Symposium
Dissemination and Implementation Science
Emma Hill, B.A.
Harvard Medical School
Boston, Massachusetts, United States
An estimated 1 in 7 adolescents ages 10–19 experience a mental health condition globally (WHO, 2025), with a significant portion of these challenges being internalizing issues (Keyes and Platt, 2023). However, many of these adolescents will not receive treatment because of supply and demand barriers restricting access to standard specialist-delivered outpatient mental health services. The delivery of brief, stepped care interventions by non-specialist providers (NSPs) in settings where youth already engage could remedy many of these barriers and expand more equitable access to care (Hill et al., 2025).

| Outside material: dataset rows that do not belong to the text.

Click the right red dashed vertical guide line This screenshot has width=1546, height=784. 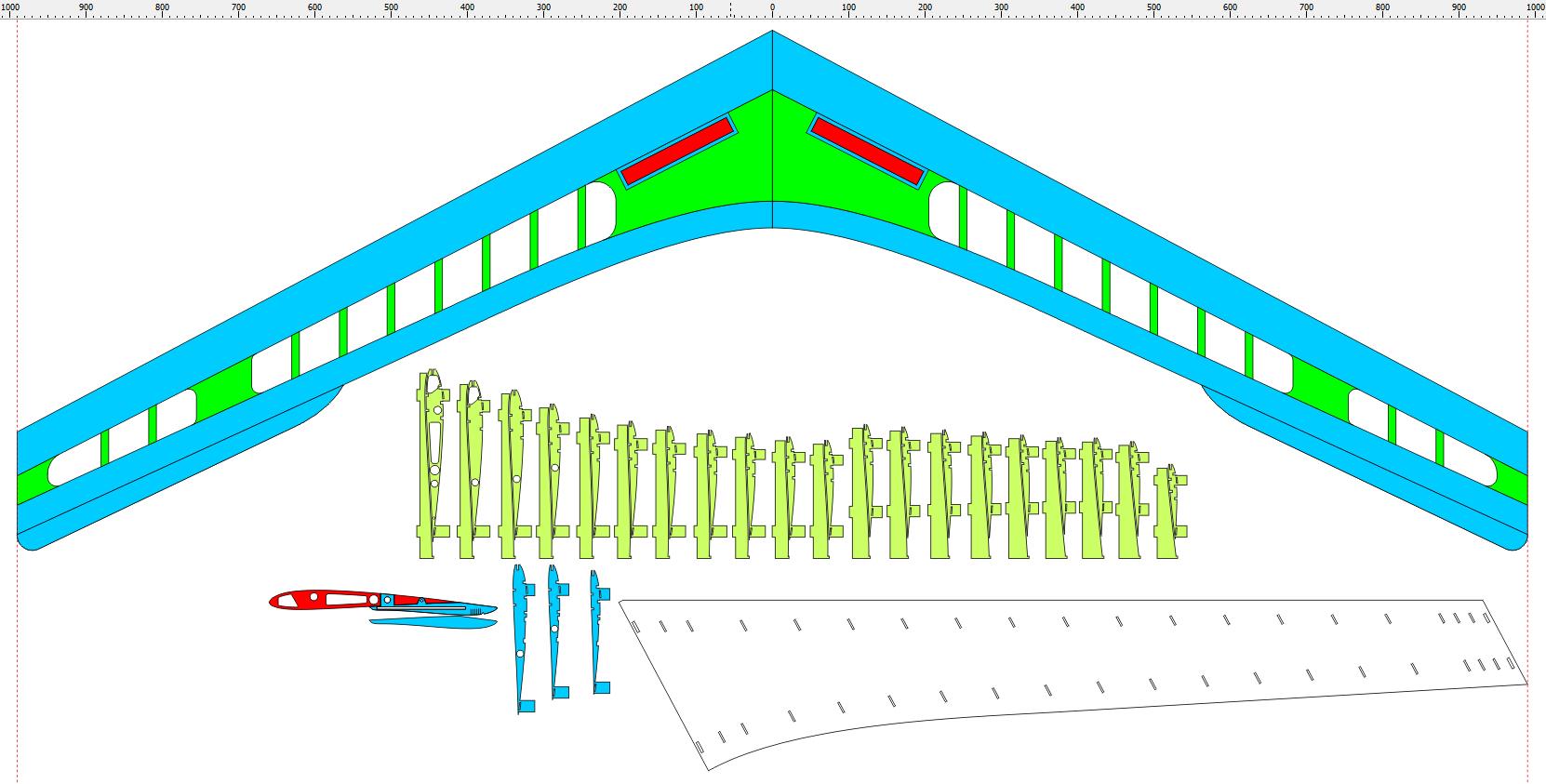tap(1528, 279)
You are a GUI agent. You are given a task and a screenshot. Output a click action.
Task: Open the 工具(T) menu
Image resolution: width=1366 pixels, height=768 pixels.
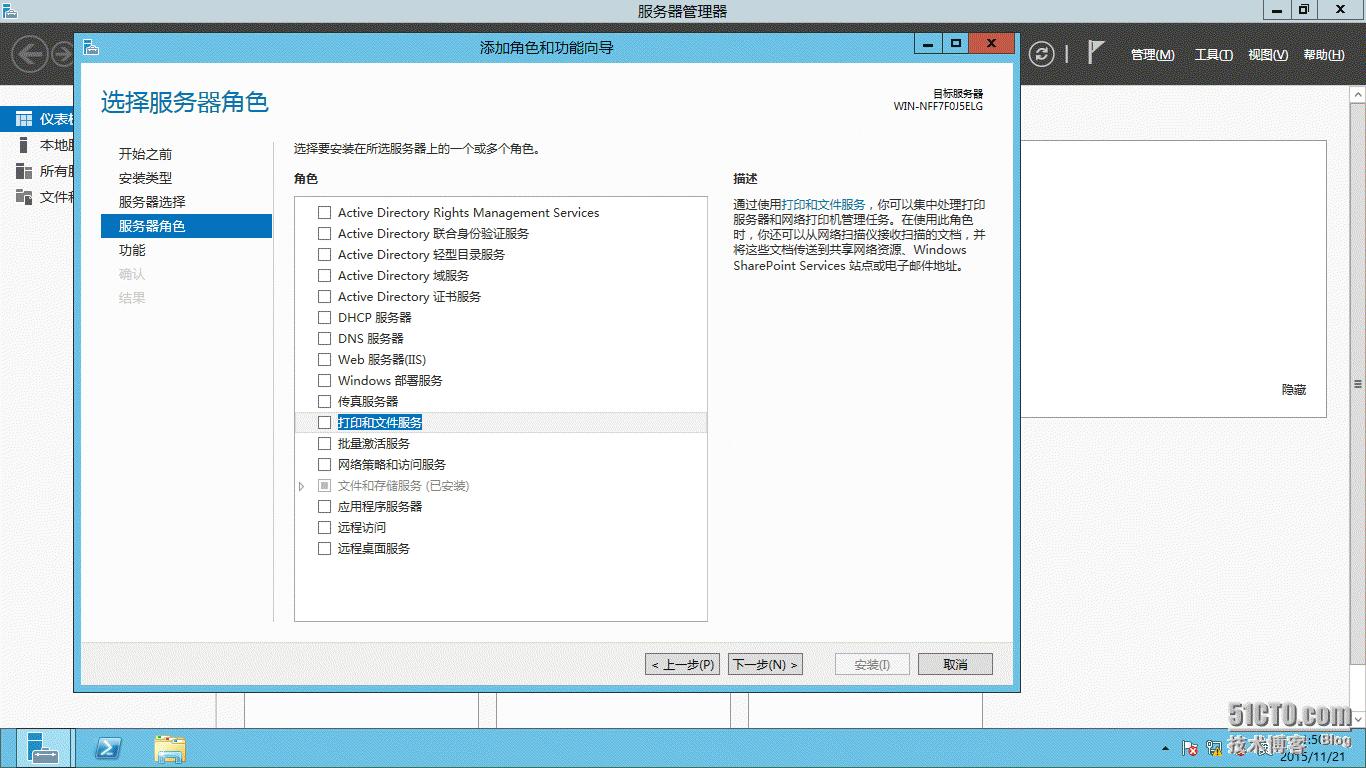pos(1212,55)
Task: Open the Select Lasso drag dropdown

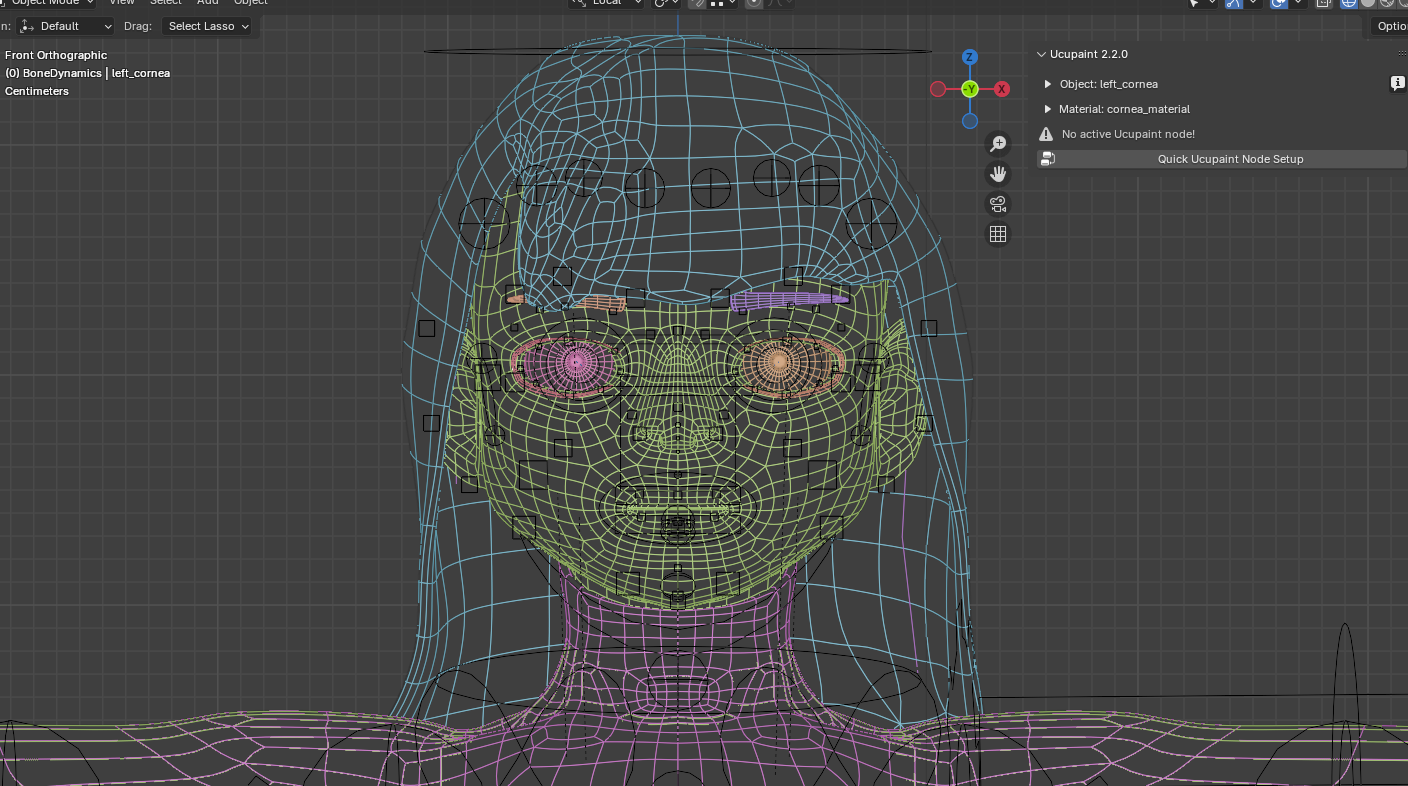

Further, digital approaches for scaling such interventions with NSPs in routine practice show promise in overcoming limitations of traditional in-person training models. Building on these solutions, we developed the EMPOWER Youth training program: a digital curriculum that equips frontline youth-serving NSPs with a brief, stepped care intervention to address internalizing problems in adolescents ages 10–19. Providers are trained to deliver general mental health support to youth, as well as the two levels of care in the EMPOWER Youth intervention protocol, which includes a quick calming technique and condensed problem-solving procedure from the FIRST program (Weisz & Bearman, 2020). After piloting the training’s feasibility and acceptability, the EMPOWER team is working closely with community partners in Texas (USA) and Japan to implement the training and deliver the intervention to youth. In Texas, the EMPOWER Youth program has been integrated into YWCA after-school programming. In Japan, EMPOWER Youth was adapted and used to train a new population of school-based NSPs in Tokyo. This presentation will discuss lessons learned from implementing the program in these diverse contexts. Findings include considerations for embedding mental health services within settings readily accessible to adolescents; strategies to support sustainment; the development of supervision tools to support high-quality NSP delivery; and the importance of engaging in participatory approaches with implementation partners and client populations.